Sono ormai oltre 25 anni che in Italia si è intrapresa la strada della flessibilità del lavoro, principalmente attraverso il ricorso a contratti a tempo determinato, ma anche con altre forme di contrattuali. Antesignana fu, al riguardo, la cosiddetta riforma Treu.

L’obiettivo era ovviamente quello di favorire la ripresa dell’occupazione, assicurando impieghi regolari anche se temporanei. E’ giunto il momento, tuttavia, di avviare una riflessione approfondita sulla disciplina che regola i contratti a tempo determinato e sulla sua concreta applicazione, dal momento che, dati recentissimi, ci dicono come nel 2022 ne siano stati attivati ben 8,5 milioni (il 46,5% dei quali non superava i 90 giorni); ciò evidenzia come ormai vi sia un ricorso esasperato, eccessivo a tale tipologia di contratto.

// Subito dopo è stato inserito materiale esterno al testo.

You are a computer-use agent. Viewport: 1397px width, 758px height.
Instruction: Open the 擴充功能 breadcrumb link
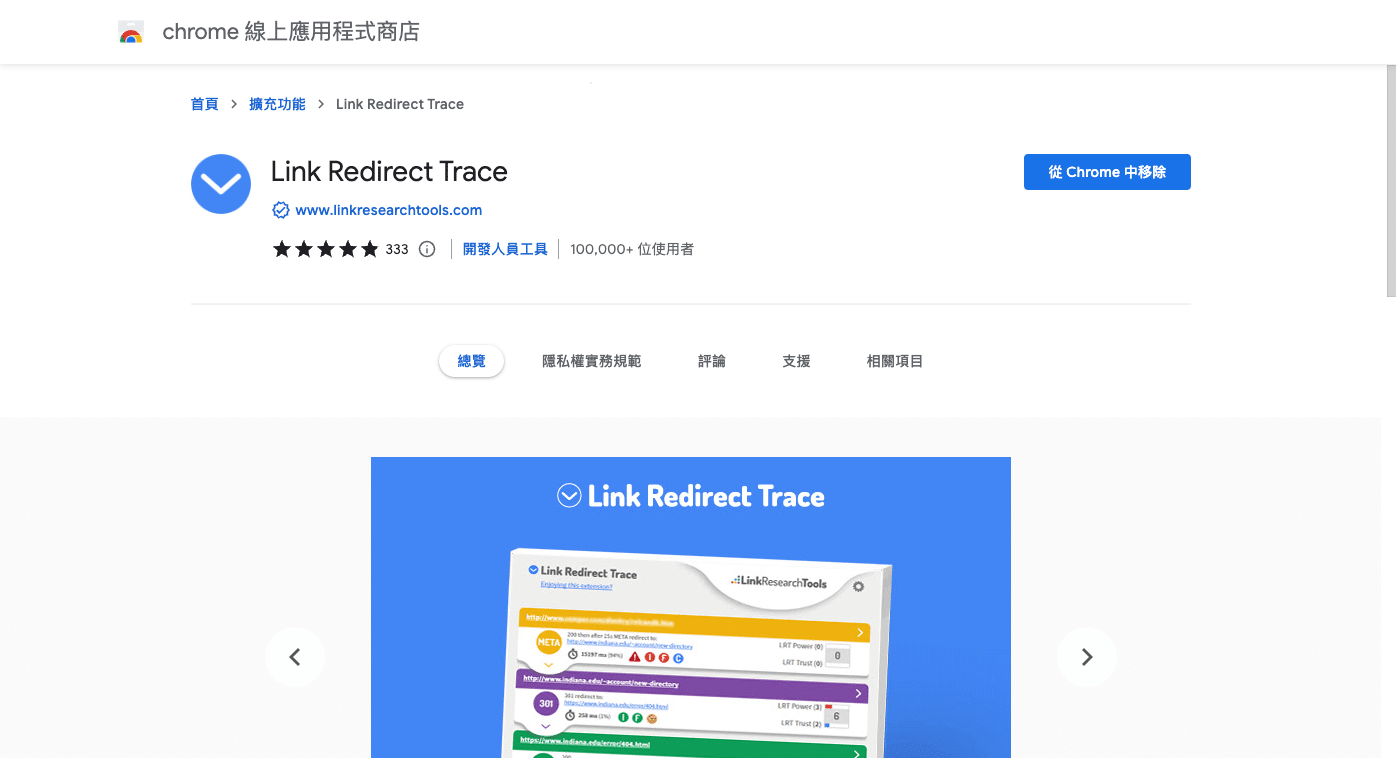[277, 104]
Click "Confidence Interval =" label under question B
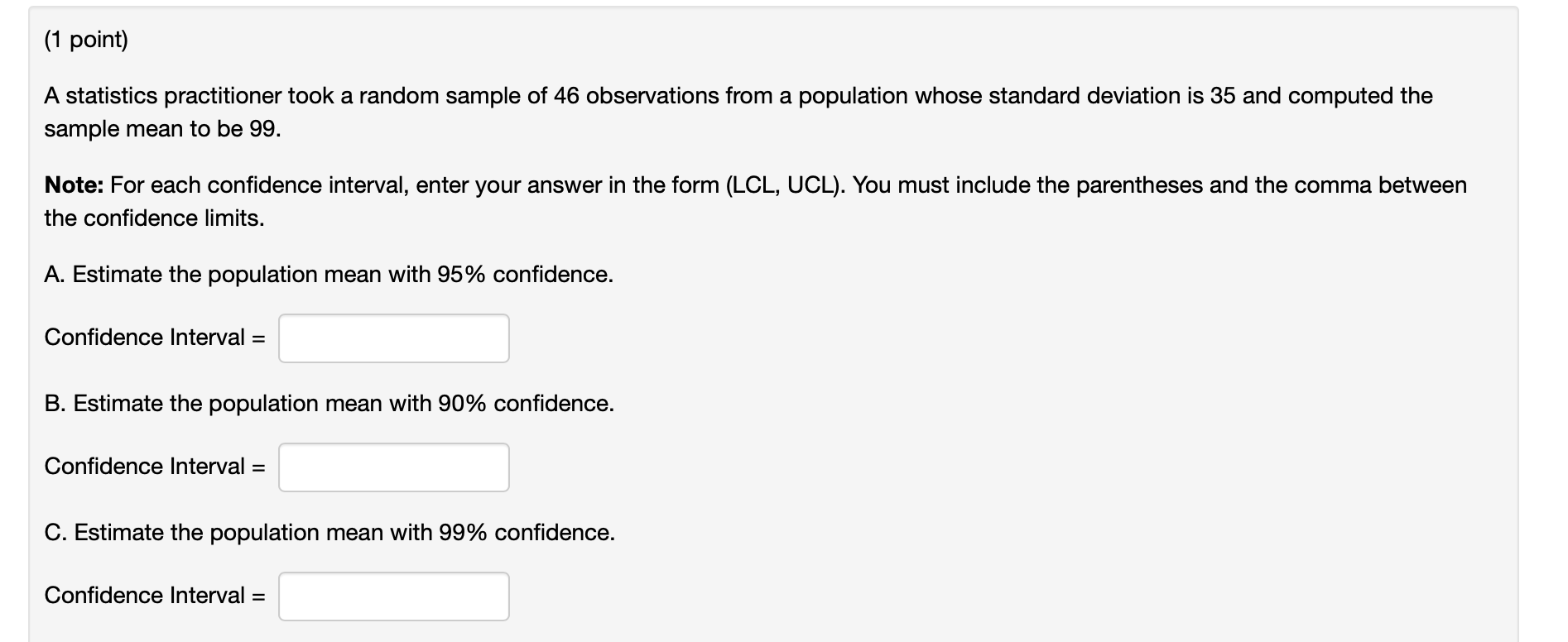 [x=155, y=467]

A tal riguardo non ci convincono, pertanto, le proposte finalizzate ad ampliarne ulteriormente i limiti di utilizzo, qualora esse comportino esclusivamente un ingiustificato rinvio della stabilizzazione del rapporto di lavoro, altrimenti possibile.

Il tema è di particolare attualità, posto che il nuovo Governo ha manifestato l’intenzione di affrontarlo; al riguardo la CISAL resta disponibile al confronto, soprattutto se verranno preferiti percorsi di regolamentazione in via contrattuale. Il problema della precarietà, ovvero della frammentazione dei percorsi lavorativi, assume nel nostro Paese una connotazione del tutto peculiare rispetto a tante altre realtà europee, presso le quali il mercato del lavoro è più fluido e operano meccanismi di ricollocamento e riqualificazione professionale efficaci che determinano comunque la sostanziale stabilità dell’occupazione del singolo, prescindendo dal tipo di contratto.